Cognitive, Research ad Learning Theory
The diversity in classrooms today challenges teachers to develop cultural and social competencies together with keeping current with the developing theories in learning and education. For example, in Avram Noam Chomsky’s study of the language development, which can be extended to the process of learning any body of knowledge, he points out that language can not be learned by conditioning or stimuli alone (Sylwester, 2005).
This suggests that need to develop associations regarding the meaning and concept of objects: for a child to learn that the earth is the third planet from the sun, the concept of ordinal order must first be established. Thus, Jean Piaget suggest that learning programs should be student centered to support the individual cognitive capacity and methodology (Gardner, 2006).
The case of presented by Maria Testoni’s sixth-grade class reflects this challenge: the diversity in learning styles, academic skills and ethnicity as well as their work habits, behaviors and levels of participation requires the development of approaches unique to the child (Griffin et al, 2003). However, in reality, there are significant constraints in doing so in terms of resources, expertise and time. Thus, there is a need for teachers to strategize their methods. In Maria’s case, one approach is to utilize a cognitive perspective for the learning theories that will serve as the foundation of her strategies.

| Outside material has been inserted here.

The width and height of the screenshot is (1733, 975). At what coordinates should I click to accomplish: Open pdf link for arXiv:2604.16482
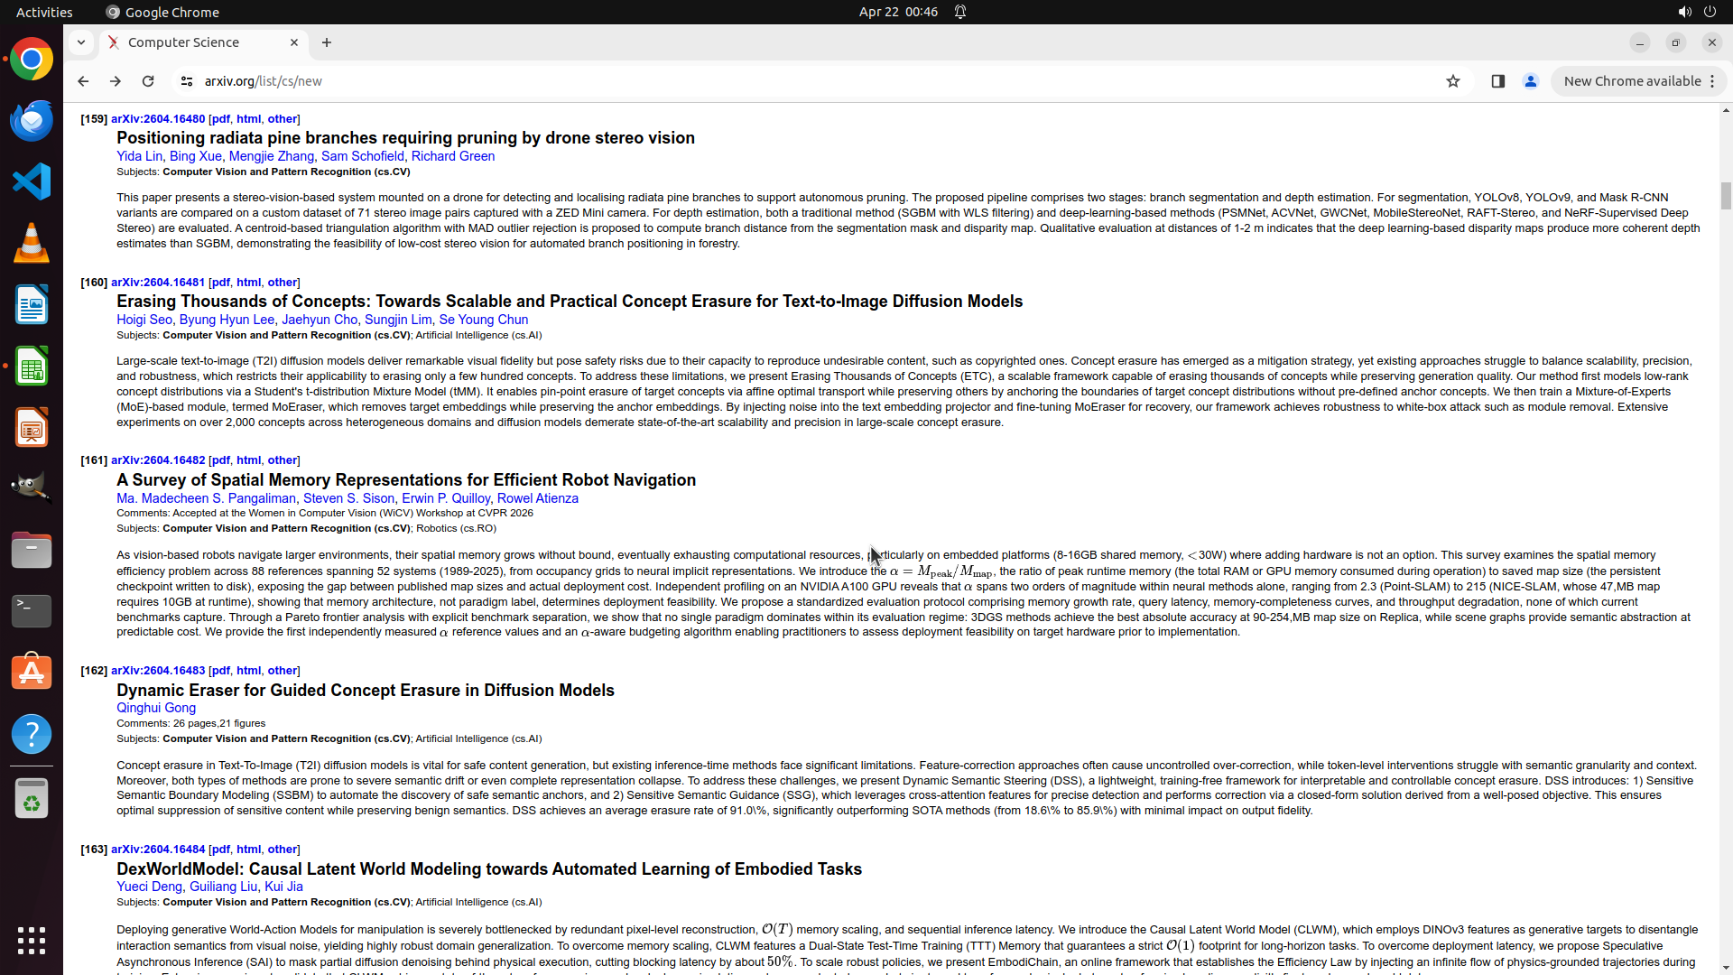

1. What factors are influencing students’ assimilation and accommodation?
2. What are the commonalities and contrasts of students’ schema or context?
3. What are the modalities of methods of accommodation?

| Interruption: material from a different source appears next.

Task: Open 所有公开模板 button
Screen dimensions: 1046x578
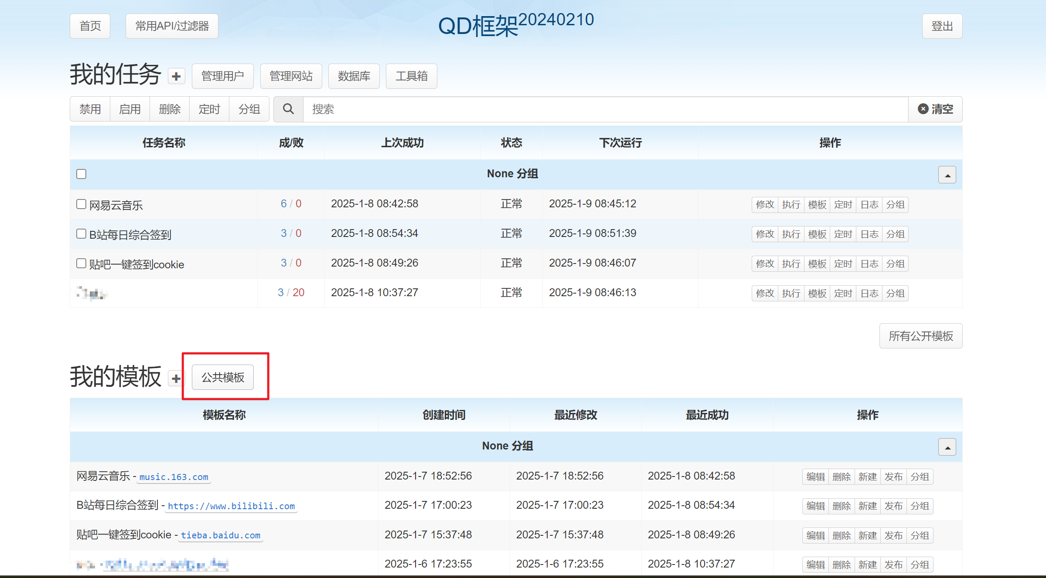Action: (x=920, y=336)
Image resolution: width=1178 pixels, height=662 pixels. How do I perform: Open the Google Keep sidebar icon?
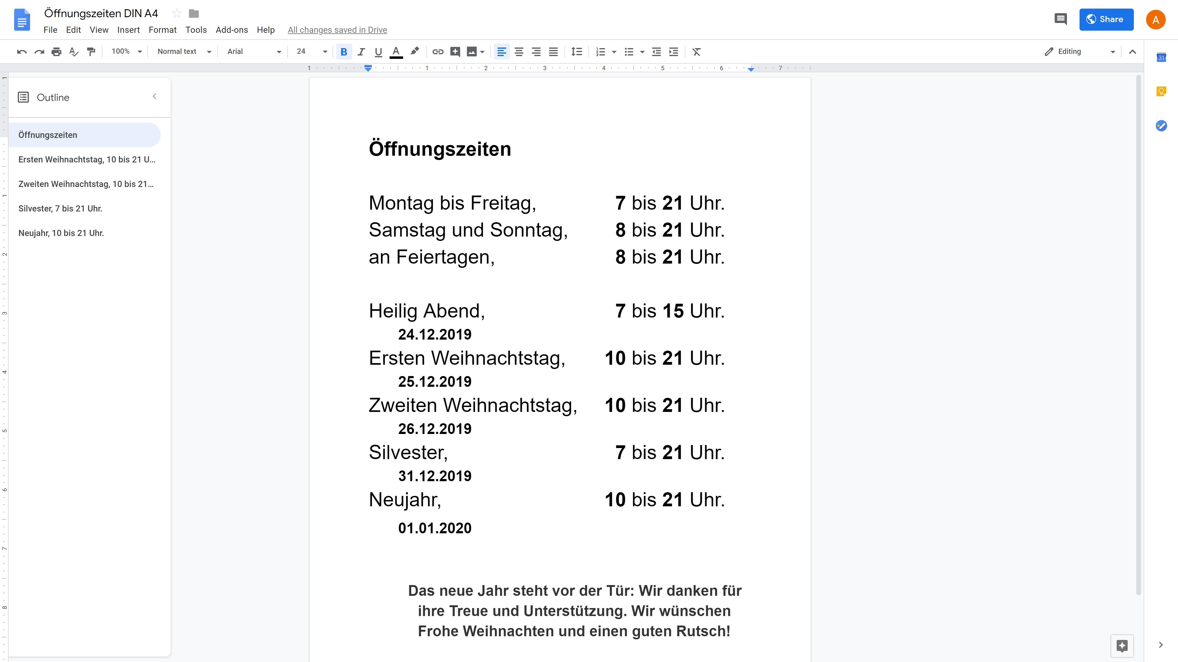pos(1161,91)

4. How can mental processes of learning be mapped?
5. Are there typologies to characterize the population based on individual characteristic of students?
6. Can the cognitive evaluation of students provide insights to current behavior and performance in class?
In the use of cognitive theory and research and learning theory, Maria’s focus will be in understanding the mental processes of her students. Cognition, suggests that there is learning occurs through the process of generative development (Cronin& Mandich, 2004). In using this as a leaning theory, Maria will have to consider the existing competencies of her students and the curriculum she is creating for them.
This will then consider observed behavior become secondary in the evaluation (Sylwester, 2005). The approach can limit behavioral factors in the assessment which can be extraneous to evaluate. Thus, the process of cognition is considered to influence behavior rather than behavior influencing the level of cognition (Griffin et al, 2003).
In general, cognition and its related learning perspectives reject the majority of behaviorist views on the process of learning (Cronin& Mandich, 2004). They highlight that learning goes beyond the stimuli-response process and depends more on the individual’s cognitive processes. As Maria proceeds with the assessment, she will see the significance of the cognition in her students’ performance in class.
In conclusion, insights regarding the manner by which individual students create their network of concept relationships can allow Maria to create exercises of lectures that will subscribe to students’ needs. In doing so, the cognition process of the child only has to assimilate information rather than accommodate it. At the same time, if the cognitive methods of students have varies highly, the same insights on concept relationship networks can also be used to reinforce accommodation of knowledge.
Cronin, Anne and Mandich, Mary Beth (2004). Human Development and Performance Throughout the Life Span. New York: Thomson Delmar Learning
Gardner, H. (2006). The development and education of the mind. New York: Basic Books.
Griffin, C., Holford, J. & Jarvis, P. (2003). The Theory & Practice of Learning. London: Kogan Page.
Sylwester, R. (2005). How to explain a brain: An educator’s handbook of brain terms and cognitive process. Thousand Oaks, CA: Corwin Press.